INPUT RECORDS ::
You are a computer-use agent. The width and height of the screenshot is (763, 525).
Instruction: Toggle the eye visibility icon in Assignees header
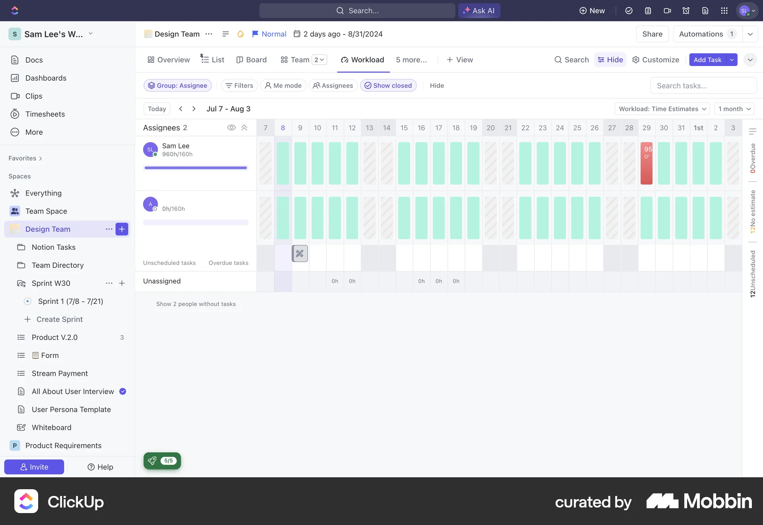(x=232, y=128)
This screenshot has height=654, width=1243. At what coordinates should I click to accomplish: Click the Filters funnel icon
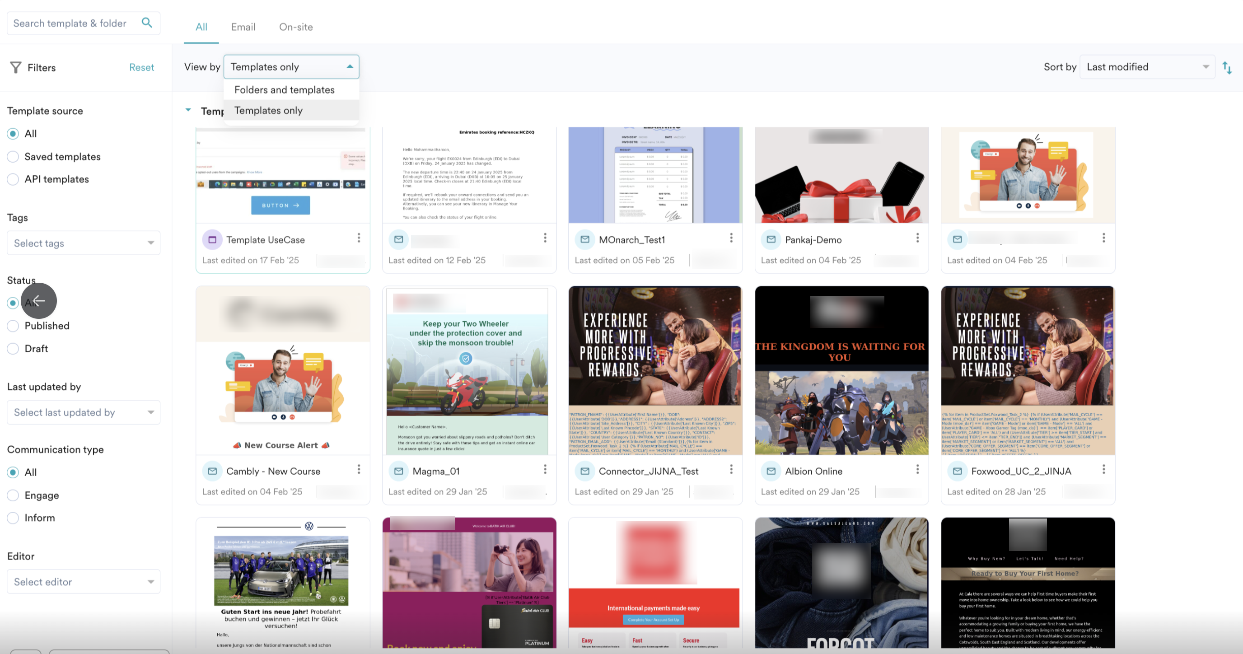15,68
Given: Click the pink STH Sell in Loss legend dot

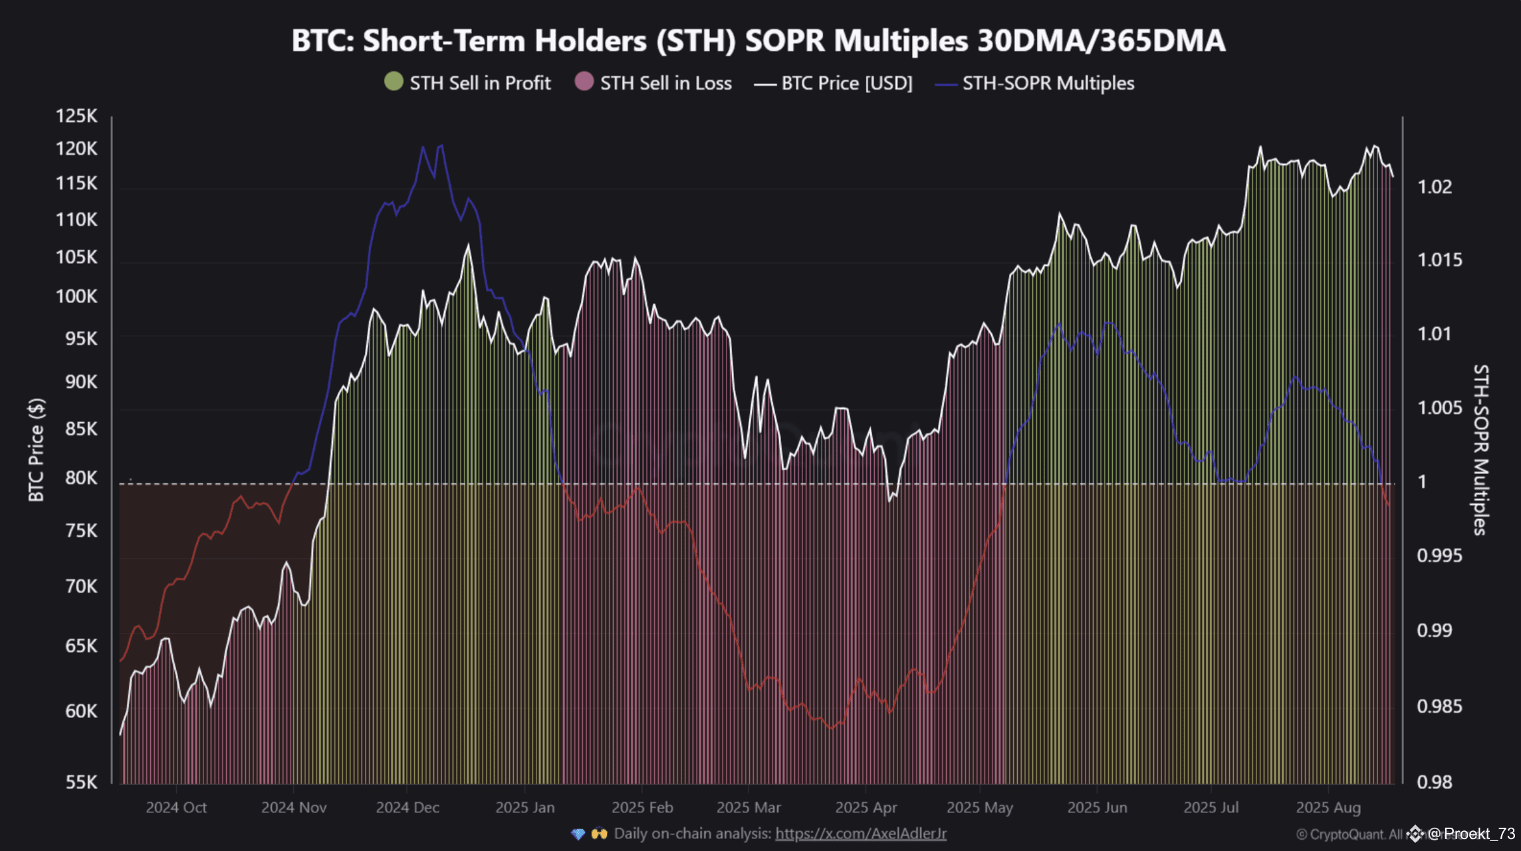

WHAT THE TASK REQUIRES ::
Transcribe the listing in full and omit the pictures.

THE COMPLETED TASK ::
You are a computer-use agent. The width and height of the screenshot is (763, 525).
Instruction: Toggle the eye visibility icon in Assignees header
(x=232, y=128)
This screenshot has height=654, width=1243. At what coordinates should I click to accomplish: Click the Filters funnel icon
15,68
Given: Click the pink STH Sell in Loss legend dot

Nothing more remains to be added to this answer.